Elisha Goldstein, Ph.D.

Elisha Goldstein, Ph.D. is a clinical psychologist in private practice in West Los Angeles and is author of the upcoming book The Now Effect, co-author of A Mindfulness-Based Stress Reduction Workbook, Foreword by Jon Kabat-Zinn, author of the Mindful Solutions audio series, and the Mindfulness at Work™ program currently being adopted in multiple multinational corporations.

Check out Dr. Goldstein's acclaimed CD's on Mindful Solutions for Stress, Anxiety, and Depression, Mindful Solutions for Addiction and RelapsePrevention, and Mindful Solutions for Success and Stress Reduction at Work. -- "They are so relevant, I have marked them as one of my favorites on a handout I give to all new clients" ~ Psychiatrist.
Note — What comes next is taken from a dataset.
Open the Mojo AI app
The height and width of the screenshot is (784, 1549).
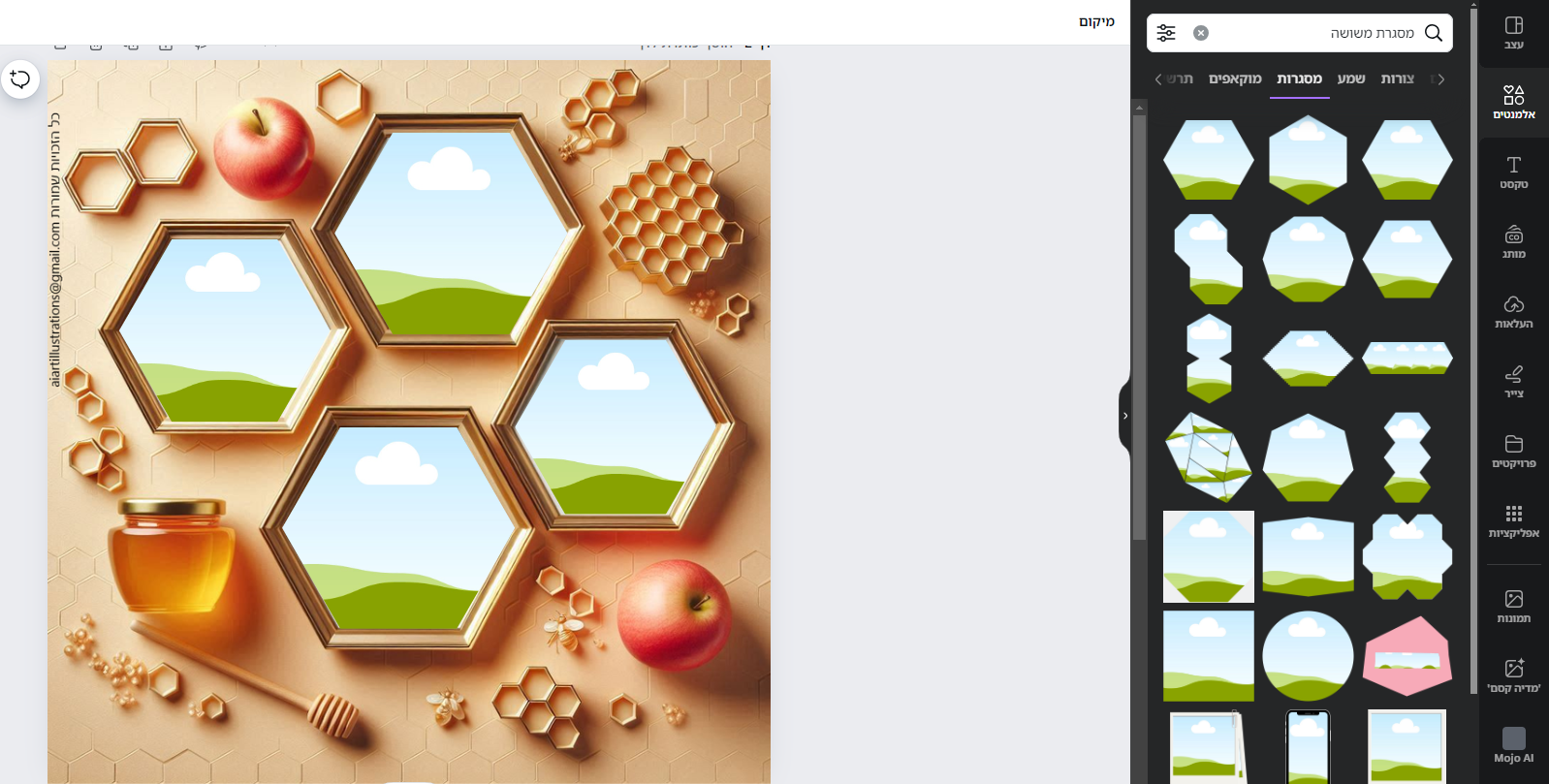[x=1513, y=746]
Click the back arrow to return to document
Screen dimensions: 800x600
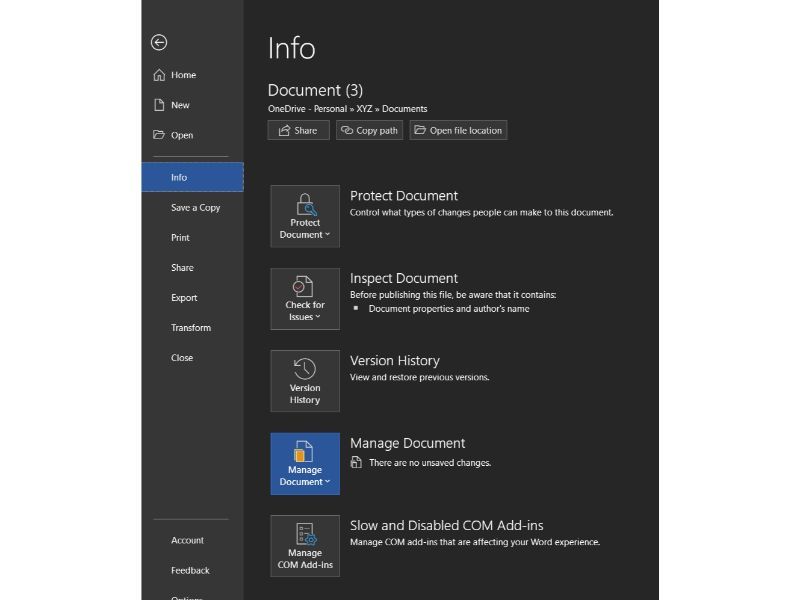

If you're wanting to integrate more mindfulness into your daily life, sign up for his Mindful Living Twitter Feed. Dr. Goldstein is also available for private psychotherapy.

    Reader Comments
    Discuss this issue below or in our forums.

    Hugs - Michelle Selby - May 28th 2013

    Yes, Doc you are still getting the benefits of the hug.  The energy is transferred both by hugee and hugger. You reep the benefits.  Either physically or mentally, but who really cares.

     

    hugs - dr. Ivon Septriyana - Jul 16th 2012
    Definitely true! :) I love hugs because I know how powerful it is but people don't hug me back when I'm hugging them, they feel little bit weird of hugging first but I know they love being hugged too :) . I live in Indonesia and asians don't really hug much. When I'm hugging people, and they don't hug me back, (they don't hug me like the way I hug them), does it still mean I get a hug?